Extracted entries:
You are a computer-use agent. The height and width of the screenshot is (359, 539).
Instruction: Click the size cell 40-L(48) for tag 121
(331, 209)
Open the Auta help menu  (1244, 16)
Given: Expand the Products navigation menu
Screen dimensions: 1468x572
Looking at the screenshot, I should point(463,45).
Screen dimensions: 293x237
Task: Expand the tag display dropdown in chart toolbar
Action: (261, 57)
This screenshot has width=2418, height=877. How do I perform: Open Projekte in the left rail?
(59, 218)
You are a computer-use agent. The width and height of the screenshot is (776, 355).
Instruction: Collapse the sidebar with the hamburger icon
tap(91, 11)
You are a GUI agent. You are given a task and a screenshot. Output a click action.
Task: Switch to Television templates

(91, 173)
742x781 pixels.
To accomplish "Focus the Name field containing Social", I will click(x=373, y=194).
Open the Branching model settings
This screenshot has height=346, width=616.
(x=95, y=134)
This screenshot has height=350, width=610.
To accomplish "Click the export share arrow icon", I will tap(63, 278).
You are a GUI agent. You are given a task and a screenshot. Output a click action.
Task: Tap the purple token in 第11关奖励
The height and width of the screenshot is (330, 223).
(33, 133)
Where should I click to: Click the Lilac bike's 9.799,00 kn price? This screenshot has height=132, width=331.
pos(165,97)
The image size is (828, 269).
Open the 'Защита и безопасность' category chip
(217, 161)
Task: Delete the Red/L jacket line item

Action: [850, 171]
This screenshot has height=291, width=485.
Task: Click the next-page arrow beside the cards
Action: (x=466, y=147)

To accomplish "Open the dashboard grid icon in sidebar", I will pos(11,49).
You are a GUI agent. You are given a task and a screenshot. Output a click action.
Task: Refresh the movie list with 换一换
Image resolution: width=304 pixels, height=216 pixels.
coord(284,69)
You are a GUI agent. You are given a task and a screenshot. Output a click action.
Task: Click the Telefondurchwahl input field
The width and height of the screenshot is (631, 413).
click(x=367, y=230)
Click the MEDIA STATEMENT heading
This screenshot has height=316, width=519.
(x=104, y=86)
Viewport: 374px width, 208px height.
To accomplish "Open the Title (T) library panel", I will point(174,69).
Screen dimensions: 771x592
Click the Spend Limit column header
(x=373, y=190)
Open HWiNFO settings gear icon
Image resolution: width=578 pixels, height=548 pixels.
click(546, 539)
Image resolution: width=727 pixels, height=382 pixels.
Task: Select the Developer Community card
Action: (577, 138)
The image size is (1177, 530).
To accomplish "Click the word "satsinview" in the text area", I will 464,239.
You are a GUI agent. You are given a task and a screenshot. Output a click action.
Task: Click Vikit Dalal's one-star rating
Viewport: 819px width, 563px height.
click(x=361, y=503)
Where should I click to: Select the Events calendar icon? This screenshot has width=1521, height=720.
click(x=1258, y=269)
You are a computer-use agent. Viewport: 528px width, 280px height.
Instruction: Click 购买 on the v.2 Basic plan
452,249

Your assignment: Copy out each line of the material above, word for word, from the first down to the line containing "Viewport: 374px width, 208px height.". Add nothing.

Exercise result:
You are a computer-use agent. The height and width of the screenshot is (359, 539).
Instruction: Click the size cell 40-L(48) for tag 121
(331, 209)
Open the Auta help menu  (1244, 16)
Given: Expand the Products navigation menu
Screen dimensions: 1468x572
Looking at the screenshot, I should point(463,45).
Screen dimensions: 293x237
Task: Expand the tag display dropdown in chart toolbar
Action: (261, 57)
This screenshot has width=2418, height=877. How do I perform: Open Projekte in the left rail?
(59, 218)
You are a computer-use agent. The width and height of the screenshot is (776, 355).
Instruction: Collapse the sidebar with the hamburger icon
tap(91, 11)
You are a GUI agent. You are given a task and a screenshot. Output a click action.
Task: Switch to Television templates

(91, 173)
742x781 pixels.
To accomplish "Focus the Name field containing Social", I will click(x=373, y=194).
Open the Branching model settings
This screenshot has height=346, width=616.
(x=95, y=134)
This screenshot has height=350, width=610.
To accomplish "Click the export share arrow icon", I will tap(63, 278).
You are a GUI agent. You are given a task and a screenshot. Output a click action.
Task: Tap the purple token in 第11关奖励
The height and width of the screenshot is (330, 223).
(33, 133)
Where should I click to: Click the Lilac bike's 9.799,00 kn price? This screenshot has height=132, width=331.
pos(165,97)
The image size is (828, 269).
Open the 'Защита и безопасность' category chip
(217, 161)
Task: Delete the Red/L jacket line item

Action: [850, 171]
This screenshot has height=291, width=485.
Task: Click the next-page arrow beside the cards
Action: (x=466, y=147)

To accomplish "Open the dashboard grid icon in sidebar", I will pos(11,49).
You are a GUI agent. You are given a task and a screenshot. Output a click action.
Task: Refresh the movie list with 换一换
Image resolution: width=304 pixels, height=216 pixels.
coord(284,69)
You are a GUI agent. You are given a task and a screenshot. Output a click action.
Task: Click the Telefondurchwahl input field
The width and height of the screenshot is (631, 413).
click(x=367, y=230)
Click the MEDIA STATEMENT heading
This screenshot has height=316, width=519.
(x=104, y=86)
Viewport: 374px width, 208px height.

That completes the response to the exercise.